The gamification business, which helps web sites get more traction by making them more game-like, has sprouted startups like weeds in the past couple of years. Now it is seeing its first acquisition deal.
BigDoor is announcing today that it is acquiring OneTrueFan, which handles gamification and web check-in rewards for a thousands of small and medium-size businesses. The terms of the deal were not disclosed. While it’s a small company with just five employees, the deal is symbolic as it signals the inevitable consolidation and maturing of the sector.
Seattle-based BigDoor has acquired about 300 customers in the past year. It uses game mechanics to increase user engagement, loyalty and monetization at the web sites of its customers, said Keith Smith (pictured), chief executive of BigDoor, in an interview.
“This will help both of us meet the demand from our respective customers,” Smith said.
BigDoor has focused on major brands as it grows its business.

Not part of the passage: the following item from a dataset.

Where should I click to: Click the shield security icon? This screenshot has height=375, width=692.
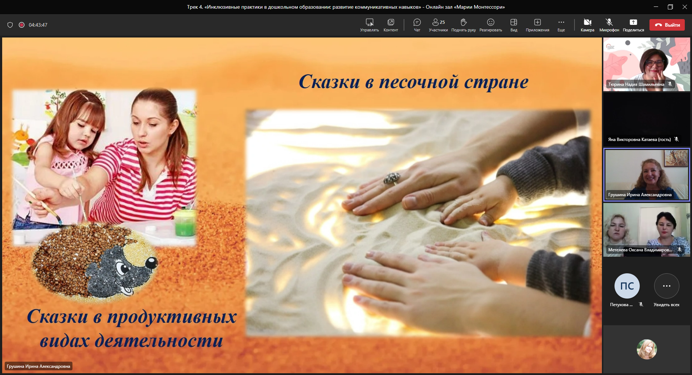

OneTrueFan, on the other hand, went after the “long tail” of small businesses that could also benefit from gamification. The deal will also give BigDoor an office in San Francisco, a hotbed for gamification services. Smith said that the companies complement each other and together they will expand BigDoor’s reach.
BigDoor is picking up five employees from the deal. They include Todd Sampson, co-CEO of OneTrueFan, and Eric Marcoullier, co-CEO. The company provides a service that allows site visitors to earn points for their online activity and compete to become a site’s biggest fan.

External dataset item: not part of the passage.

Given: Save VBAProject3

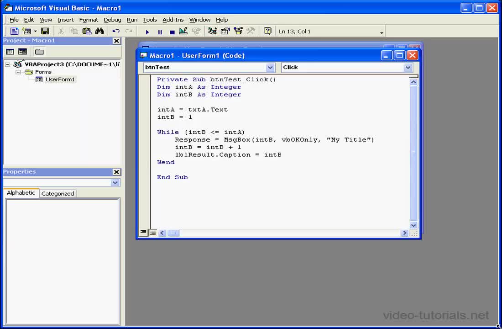Looking at the screenshot, I should [x=44, y=31].

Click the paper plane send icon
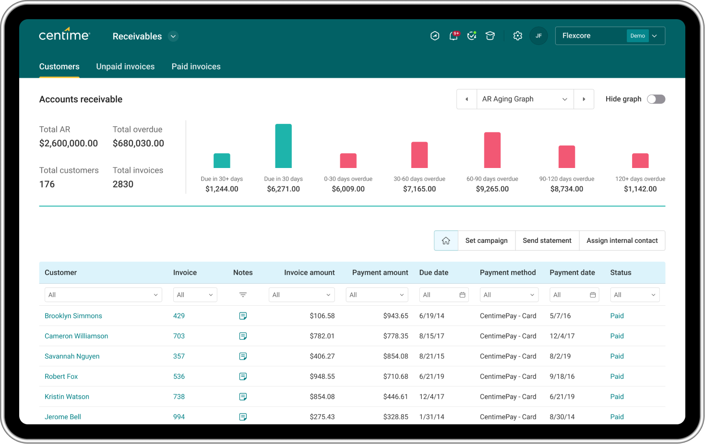[435, 36]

The core idea is to get customers to become evangelists for a brand and to use that motivation to drive e-commerce, subscriptions, ads, and other monetization. BigDoor says that when a site implements its platform, measured engagement increases 30 percent.

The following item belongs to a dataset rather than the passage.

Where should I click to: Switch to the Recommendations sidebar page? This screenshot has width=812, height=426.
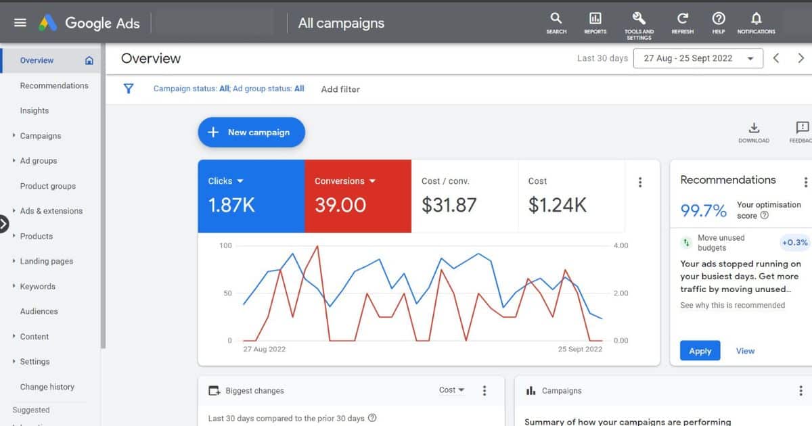[x=54, y=85]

Smith said the deal fills holes in the BigDoor product line and adds a new turnkey rewards program targeted at smaller companies. OneTrueFan was launched last year by Marcoullier and Sampson, who have been friends since fifth grade. Their past startups include IGN.com, MyBlogLog, and Gnip. Altogether, BigDoor will now have 31 employees.
The landscape of gamification is starting to narrow down to the companies that have received large rounds of funding. Rivals include Bunchball and Badgeville. BigDoor’s approach is to take a share of revenues, rather than upfront fees, Smith said. BigDoor raised a $5 million round from the Foundry Group in 2010. Smith and Jeff Malek founded BigDoor in 2009.
“We think that three well-funded companies in this space will be hard to compete with,” Smith said.
As for more acquisitions? Smith said, “It’s not a part of our core strategy. But when we find teams that are a great fit, then we will continue to be opportunistic.”